I’m a part of several writing groups. The ones I like best are groups for writers to just chum around in. We can ask for a bit of help with research or brainstorming, share neat stories and plot bunnies, and talk about the process of writing. These groups have zero focus on sales or promoting. It’s just writers hanging out. And it’s nice.

I’m in more promotion-focused groups too and I quickly lose interest. It devolves into “buy my book” and everyone shouting into the void. Everyone comes to sell and no one is there to buy. I don’t stay in groups long when they become sales groups.

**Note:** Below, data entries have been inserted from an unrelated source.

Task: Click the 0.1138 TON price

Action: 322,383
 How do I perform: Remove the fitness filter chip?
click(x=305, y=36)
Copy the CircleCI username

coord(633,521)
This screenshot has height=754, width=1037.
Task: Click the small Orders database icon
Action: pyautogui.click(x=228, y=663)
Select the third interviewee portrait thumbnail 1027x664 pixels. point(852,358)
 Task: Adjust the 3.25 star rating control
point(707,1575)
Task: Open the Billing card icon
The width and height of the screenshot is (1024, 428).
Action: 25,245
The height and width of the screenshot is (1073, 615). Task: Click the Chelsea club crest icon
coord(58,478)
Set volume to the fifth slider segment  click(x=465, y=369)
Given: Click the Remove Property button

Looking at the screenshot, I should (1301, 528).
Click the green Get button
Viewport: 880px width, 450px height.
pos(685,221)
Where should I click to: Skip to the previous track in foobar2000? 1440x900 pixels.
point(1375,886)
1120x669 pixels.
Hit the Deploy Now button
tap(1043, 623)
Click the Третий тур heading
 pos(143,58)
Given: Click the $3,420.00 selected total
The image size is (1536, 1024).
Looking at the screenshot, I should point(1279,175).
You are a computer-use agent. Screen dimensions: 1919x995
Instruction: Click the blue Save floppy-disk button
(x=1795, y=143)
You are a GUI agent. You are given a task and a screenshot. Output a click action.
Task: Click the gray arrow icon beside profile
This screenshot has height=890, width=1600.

I’m in handmade, craft, and local sell-stuff groups. Sometimes I’ll comment on a “looking for a gift” thread but most times people aren’t looking for books, even locally authored ones. They don’t equate books with crafts or with handmade. They don’t view books as good gifts. I like to hang around these groups anyways because I like to buy, and I like to support other local makers by tagging them in posts that might net them a sale.

The big question for me is how long do I stay in “networking groups”?

I joined a local networking group for local women who ran businesses or worked for themselves. Seemed like a great fit. I’m a writer. Not everyone is a reader, and not every reader enjoys the type of books I write. But I didn’t join the group looking to sell stuff. I went into this hoping to make connections that I needed. I need to connect with locally owned businesses in the small local towns who would be willing to stock some books. I need to connect with business owners who are looking for a proofreader or editor for their various materials. And yeah, I was hoping to connect with other people who understood the pains of marketing who would help me spread the word about some of my events.

I got none of that.

I’ve shown up for events, even events that cost me money to attend. I’ve bought from businesses promoted by the group. I’ve shared and liked posts. I’ve passed contact info back and forth. I held a contest and not a single member of the group entered. I have asked for help in promoting events and had zero shares.

So, when is it time for me to pull up stakes and leave? I mean, this obviously isn’t the community for me. None of the members actually care if I succeed or fail. I’ve done my bit, I gave and gave and tried and participated, but I see no returns. How long do I have to pay in? How much of my time and energy do I have to give to the group before the group will give back to me?

And this isn’t the only group. I’ve dedicated myself to multiple groups, over and over again, giving time and energy to wind up being the only one trying and everyone expecting everything of me. I’ve left critique groups because I was the only one actually reading and critiquing and I could never get a comment on my work. I’ve left promotion groups that were really about promoting the work of one or two people (who were not me) and the rest of us were only there to be the audience.

Maybe it’s time I leave this networking group too. Because I’ve asked for support. I’ve asked members to swing by my friend’s quilt shop but no one ever does. It has become a group run by a few for the benefit of their closest friends, and that’s fine, but then don’t advertise it as a group to help everyone. Because that’s not what you’re trying to do. It’s a group set up to help the in-crowd, and I’m not the in-crowd, I’m the awkward nerdy girl who gets stuck doing all the work for the in-crowd.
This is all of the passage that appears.